When the ED is particularly busy, she can also be found answering phones at the front desk, arranging transportation for patients who need to be transferred to other facilities, or stepping in to provide patient care. She also works with patients and family members to make sure their ED stay is satisfactory.
“I try to resolve any patient issue as soon as it comes up,” said Sintkowski, “Our focus is patient safety and satisfaction.”
There are a lot of areas where miscommunication could enter the equation in an emergency setting. When someone comes to the ED, their first step is usually stopping at the registration desk, though this step is bypassed in serious cases.
“We bring the patient right back to a room if they are in distress,” said Sintkowski.
If the patient is not in serious distress, the patient registers and then nursing is notified. The nurse then brings the patient into a room to begin the triage process of recording symptoms and collecting a medical history. The nurse communicates with one of the five Board Certified Emergency Physicians who work at UPHS-Portage, Emily Johnson, MD, Tara Roninette, MD, Dawn Nulf, MD, Danny Yarger, MD and Dennis Whitehead, MD, or one of our Advanced Practice Providers, Courtney Smith, PA, Bruce Anderson, NP and Lisa Meyer, NP. The provider then orders tests and makes plans for the patient’s care depending on the individual case.
Some of the most commonly treated issues at the ED include abdominal pain, chest pain, and broken bones, though they see and treat a wide variety of cases.
“Some things you would only expect to see in a bigger hospital, we see here,” said Sintkowksi.
The ED can still be a hectic place, but It’s become less crowded since the Express Care opened.
“We see fewer walk-in clinic patients because they go to Express Care,” said Sintkowski. “It makes it easier for us to take care of critical patients.” Sometimes patients are sent to the ED from Express Care for additional testing.
Lower patient volumes aren’t just due to express care, however.
“Volumes have gone down nationally,” said Sintkowski, “fewer people are going to the Emergency Department unless they absolutely need to because of the rising cost of health care.”
Knowing when to go to the ED can be difficult. Patients may want to go in for an issue that is less serious than it might seem or they may risk putting off an issue that might get worse with time.

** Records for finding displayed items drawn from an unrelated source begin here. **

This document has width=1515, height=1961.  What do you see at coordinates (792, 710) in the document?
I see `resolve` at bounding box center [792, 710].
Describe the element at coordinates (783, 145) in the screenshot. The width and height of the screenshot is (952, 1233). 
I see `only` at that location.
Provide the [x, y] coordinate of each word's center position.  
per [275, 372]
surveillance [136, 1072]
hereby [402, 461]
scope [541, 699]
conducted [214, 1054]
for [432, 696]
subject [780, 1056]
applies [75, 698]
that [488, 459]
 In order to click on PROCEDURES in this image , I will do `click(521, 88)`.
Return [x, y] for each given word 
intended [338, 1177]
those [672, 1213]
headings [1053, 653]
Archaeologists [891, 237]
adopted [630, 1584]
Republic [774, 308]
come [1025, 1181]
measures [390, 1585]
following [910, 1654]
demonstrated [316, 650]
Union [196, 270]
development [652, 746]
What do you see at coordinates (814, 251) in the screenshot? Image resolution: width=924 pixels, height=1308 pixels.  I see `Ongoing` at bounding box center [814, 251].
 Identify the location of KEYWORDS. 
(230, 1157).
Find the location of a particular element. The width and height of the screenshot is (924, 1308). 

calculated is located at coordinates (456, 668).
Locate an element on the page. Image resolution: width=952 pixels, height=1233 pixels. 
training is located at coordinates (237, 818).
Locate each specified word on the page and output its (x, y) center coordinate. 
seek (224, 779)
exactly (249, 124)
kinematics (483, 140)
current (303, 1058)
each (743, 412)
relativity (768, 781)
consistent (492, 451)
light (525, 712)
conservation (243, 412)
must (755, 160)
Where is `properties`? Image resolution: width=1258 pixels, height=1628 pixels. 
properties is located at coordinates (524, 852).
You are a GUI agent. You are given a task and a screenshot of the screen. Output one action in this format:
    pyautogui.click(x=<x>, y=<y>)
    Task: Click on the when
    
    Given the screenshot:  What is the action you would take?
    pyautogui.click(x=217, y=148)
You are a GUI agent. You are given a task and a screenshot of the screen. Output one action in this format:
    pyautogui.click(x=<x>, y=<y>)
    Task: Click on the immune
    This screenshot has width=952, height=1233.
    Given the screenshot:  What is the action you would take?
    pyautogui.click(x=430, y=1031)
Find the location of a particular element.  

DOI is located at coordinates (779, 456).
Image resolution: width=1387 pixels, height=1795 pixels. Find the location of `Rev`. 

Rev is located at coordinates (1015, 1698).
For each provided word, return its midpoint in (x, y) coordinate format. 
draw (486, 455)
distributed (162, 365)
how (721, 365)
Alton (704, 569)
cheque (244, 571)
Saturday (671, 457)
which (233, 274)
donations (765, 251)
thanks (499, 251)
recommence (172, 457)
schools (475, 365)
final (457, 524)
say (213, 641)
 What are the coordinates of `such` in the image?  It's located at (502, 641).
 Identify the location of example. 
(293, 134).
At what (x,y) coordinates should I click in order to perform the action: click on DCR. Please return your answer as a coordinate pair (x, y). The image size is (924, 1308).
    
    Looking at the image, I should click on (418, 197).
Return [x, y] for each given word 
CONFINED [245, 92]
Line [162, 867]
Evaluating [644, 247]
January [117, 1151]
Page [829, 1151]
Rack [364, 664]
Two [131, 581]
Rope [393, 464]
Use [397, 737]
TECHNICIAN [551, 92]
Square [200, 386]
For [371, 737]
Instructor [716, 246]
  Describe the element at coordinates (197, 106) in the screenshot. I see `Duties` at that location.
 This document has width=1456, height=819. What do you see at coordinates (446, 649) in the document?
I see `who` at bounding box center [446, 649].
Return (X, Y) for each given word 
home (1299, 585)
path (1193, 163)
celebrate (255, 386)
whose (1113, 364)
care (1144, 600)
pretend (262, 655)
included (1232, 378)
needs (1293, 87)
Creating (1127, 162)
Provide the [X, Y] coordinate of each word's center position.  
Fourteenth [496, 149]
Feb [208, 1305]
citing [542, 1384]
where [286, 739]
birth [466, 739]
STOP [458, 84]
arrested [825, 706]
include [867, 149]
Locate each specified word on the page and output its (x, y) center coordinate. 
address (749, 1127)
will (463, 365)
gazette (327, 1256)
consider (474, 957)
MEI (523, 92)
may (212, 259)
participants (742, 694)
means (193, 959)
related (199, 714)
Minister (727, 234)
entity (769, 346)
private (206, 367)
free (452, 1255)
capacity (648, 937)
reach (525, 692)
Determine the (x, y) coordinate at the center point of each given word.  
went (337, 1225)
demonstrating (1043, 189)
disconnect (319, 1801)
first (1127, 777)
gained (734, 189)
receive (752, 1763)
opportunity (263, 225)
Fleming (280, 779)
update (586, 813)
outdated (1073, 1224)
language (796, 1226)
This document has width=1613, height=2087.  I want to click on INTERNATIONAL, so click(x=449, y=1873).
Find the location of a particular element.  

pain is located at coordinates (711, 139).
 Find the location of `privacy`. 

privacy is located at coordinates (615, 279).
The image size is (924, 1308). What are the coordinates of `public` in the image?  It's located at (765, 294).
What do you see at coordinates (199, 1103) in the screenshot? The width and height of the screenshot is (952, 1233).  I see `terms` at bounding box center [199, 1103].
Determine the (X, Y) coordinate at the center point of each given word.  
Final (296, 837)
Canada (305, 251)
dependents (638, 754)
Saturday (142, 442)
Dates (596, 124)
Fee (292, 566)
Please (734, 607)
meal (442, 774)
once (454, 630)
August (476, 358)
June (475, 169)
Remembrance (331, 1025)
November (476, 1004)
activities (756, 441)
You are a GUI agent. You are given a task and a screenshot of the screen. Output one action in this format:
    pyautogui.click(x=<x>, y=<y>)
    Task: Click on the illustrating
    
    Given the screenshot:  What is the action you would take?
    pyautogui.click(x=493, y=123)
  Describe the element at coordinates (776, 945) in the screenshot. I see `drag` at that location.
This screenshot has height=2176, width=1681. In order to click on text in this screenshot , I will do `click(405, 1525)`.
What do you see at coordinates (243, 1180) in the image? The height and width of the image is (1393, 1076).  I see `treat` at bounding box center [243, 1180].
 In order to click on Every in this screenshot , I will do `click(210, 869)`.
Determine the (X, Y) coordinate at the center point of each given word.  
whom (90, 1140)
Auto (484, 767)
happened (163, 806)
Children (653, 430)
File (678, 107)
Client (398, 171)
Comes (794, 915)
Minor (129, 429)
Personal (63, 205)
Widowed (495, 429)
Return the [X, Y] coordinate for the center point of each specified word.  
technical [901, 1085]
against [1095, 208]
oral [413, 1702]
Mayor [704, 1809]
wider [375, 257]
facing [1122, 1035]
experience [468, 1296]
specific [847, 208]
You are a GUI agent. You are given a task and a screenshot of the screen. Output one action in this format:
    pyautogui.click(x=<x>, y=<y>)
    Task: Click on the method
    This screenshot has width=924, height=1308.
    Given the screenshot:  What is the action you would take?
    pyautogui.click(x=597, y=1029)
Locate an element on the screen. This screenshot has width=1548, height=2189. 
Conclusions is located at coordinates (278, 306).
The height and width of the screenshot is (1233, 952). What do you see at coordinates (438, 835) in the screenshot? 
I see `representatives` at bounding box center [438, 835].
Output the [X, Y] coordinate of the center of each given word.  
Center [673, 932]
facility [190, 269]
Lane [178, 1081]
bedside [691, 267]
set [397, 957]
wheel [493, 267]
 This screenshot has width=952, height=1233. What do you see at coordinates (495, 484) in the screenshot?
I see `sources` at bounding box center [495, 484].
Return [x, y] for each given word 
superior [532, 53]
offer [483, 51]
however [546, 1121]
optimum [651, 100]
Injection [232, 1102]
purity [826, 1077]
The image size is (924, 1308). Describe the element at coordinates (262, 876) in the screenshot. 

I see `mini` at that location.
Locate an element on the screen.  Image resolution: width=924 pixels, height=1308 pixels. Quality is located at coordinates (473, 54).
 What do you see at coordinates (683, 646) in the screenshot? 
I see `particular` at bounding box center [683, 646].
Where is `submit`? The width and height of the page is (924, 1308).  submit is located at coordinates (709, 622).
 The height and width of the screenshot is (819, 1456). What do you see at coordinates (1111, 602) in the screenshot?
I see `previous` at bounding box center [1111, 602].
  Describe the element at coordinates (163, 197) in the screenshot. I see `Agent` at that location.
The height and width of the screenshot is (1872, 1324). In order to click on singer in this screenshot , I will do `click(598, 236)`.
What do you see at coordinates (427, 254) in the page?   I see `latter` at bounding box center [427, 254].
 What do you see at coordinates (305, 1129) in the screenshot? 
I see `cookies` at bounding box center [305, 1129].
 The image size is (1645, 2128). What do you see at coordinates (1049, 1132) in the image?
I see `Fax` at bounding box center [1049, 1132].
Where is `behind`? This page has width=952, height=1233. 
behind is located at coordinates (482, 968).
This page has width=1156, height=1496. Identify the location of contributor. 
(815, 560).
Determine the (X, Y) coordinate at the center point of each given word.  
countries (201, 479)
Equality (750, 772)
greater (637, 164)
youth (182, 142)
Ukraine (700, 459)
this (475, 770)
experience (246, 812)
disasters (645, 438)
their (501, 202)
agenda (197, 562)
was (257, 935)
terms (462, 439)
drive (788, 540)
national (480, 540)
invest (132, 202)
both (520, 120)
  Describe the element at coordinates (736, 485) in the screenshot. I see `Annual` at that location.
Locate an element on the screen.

“People tend to overlook sepsis,” said Sintkowski, “Sepsis is a potentially life-threatening complication of an infection. Anyone can get an infection and any infection can lead to sepsis. People at highest risk are the elderly, people with chronic conditions, those with weakened immune systems, and young children. Our goal is to treat sepsis aggressively with appropriate antibiotics and IV fluids. When left untreated, sepsis can rapidly lead to tissue damage, organ failure, and death.”
“Follow your gut,” says Sintkowski. “If you think something isn’t right with you or your loved one, you should seek medical attention.”
The Emergency Department is always open and located on the East side of the UPHS-Portage’s main campus in Hancock. If you or someone that you are with cannot get someone to the hospital yourself, call 9-1-1 for an ambulance.